Piper Simons
- Born: 27 July 2005 (age 21)
- School: Stella Maris College, Manly

Rugby union career

International career
- Years: Team / Apps / (Points)
- 2026–: Australia / 2 / (0)

National sevens team
- Years: Team /  / Comps
- 2024–: Australia 7s

= Piper Simons =

Australian rugby player (born 2005)

Piper Simons (born 27 July 2005) is an Australian rugby union player who plays as part of the Australia national rugby sevens team.

==Early life and education==
She has seven brothers. She attended Stella Maris College, Manly.

==Club career==
She played rugby for Manly Mermaids and played as part of the Australia Schoolgirls Rugby League Team in 2022. She also played touch rugby growing up, with her teammates in that including future Australia 7s teammate Mackenzie Davis.
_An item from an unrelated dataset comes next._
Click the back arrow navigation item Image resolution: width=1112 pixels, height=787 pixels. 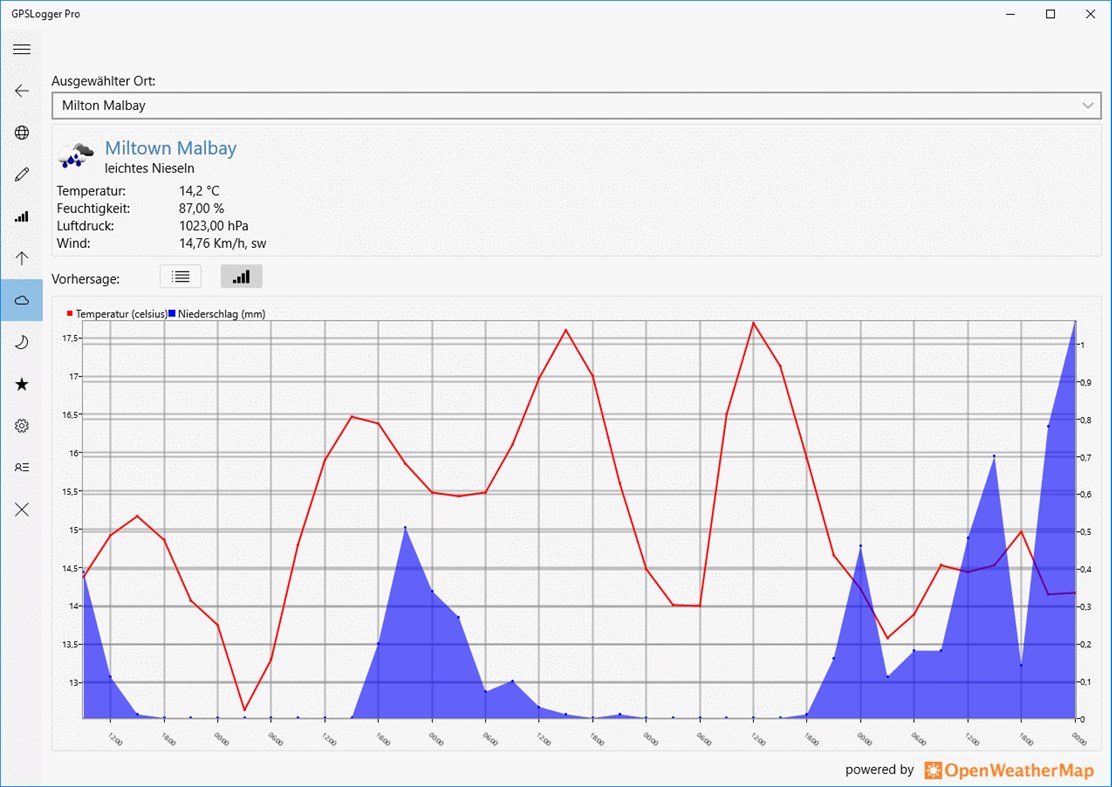pyautogui.click(x=21, y=90)
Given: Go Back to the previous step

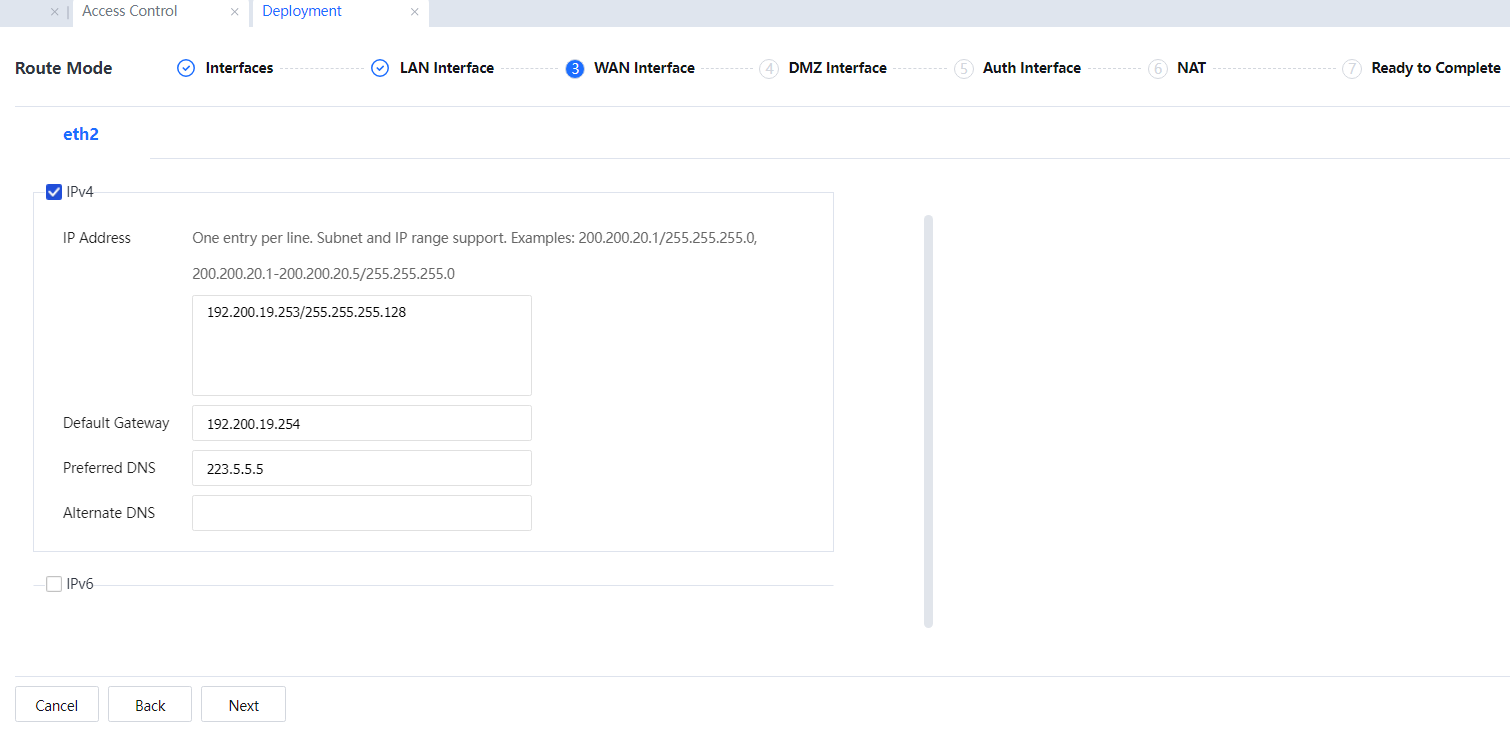Looking at the screenshot, I should click(150, 705).
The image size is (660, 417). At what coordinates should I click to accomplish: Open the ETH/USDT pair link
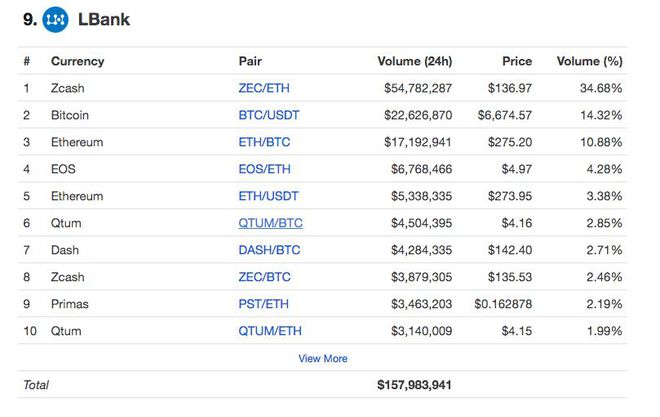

In October 2024 she played for NSW Waratahs Women’s Sevens in the Next Gen Sevens.

==International career==
She was a member of Australia's U18s Girls Sevens side that won the Global Youth Sevens title in Auckland in 2023. That year, she was also part of the Australian Youth Commonwealth Games gold medal team in 2023, scoring two tries in the final against Canada.

She made her debut for Australia national rugby sevens team at the Dubai Sevens in the 2024–25 SVNS series against Fiji. She continued with the Australia sevens team for the 2025-26 season. She began to train as a scrum-half with the Australia women 15-a-side squad in 2026.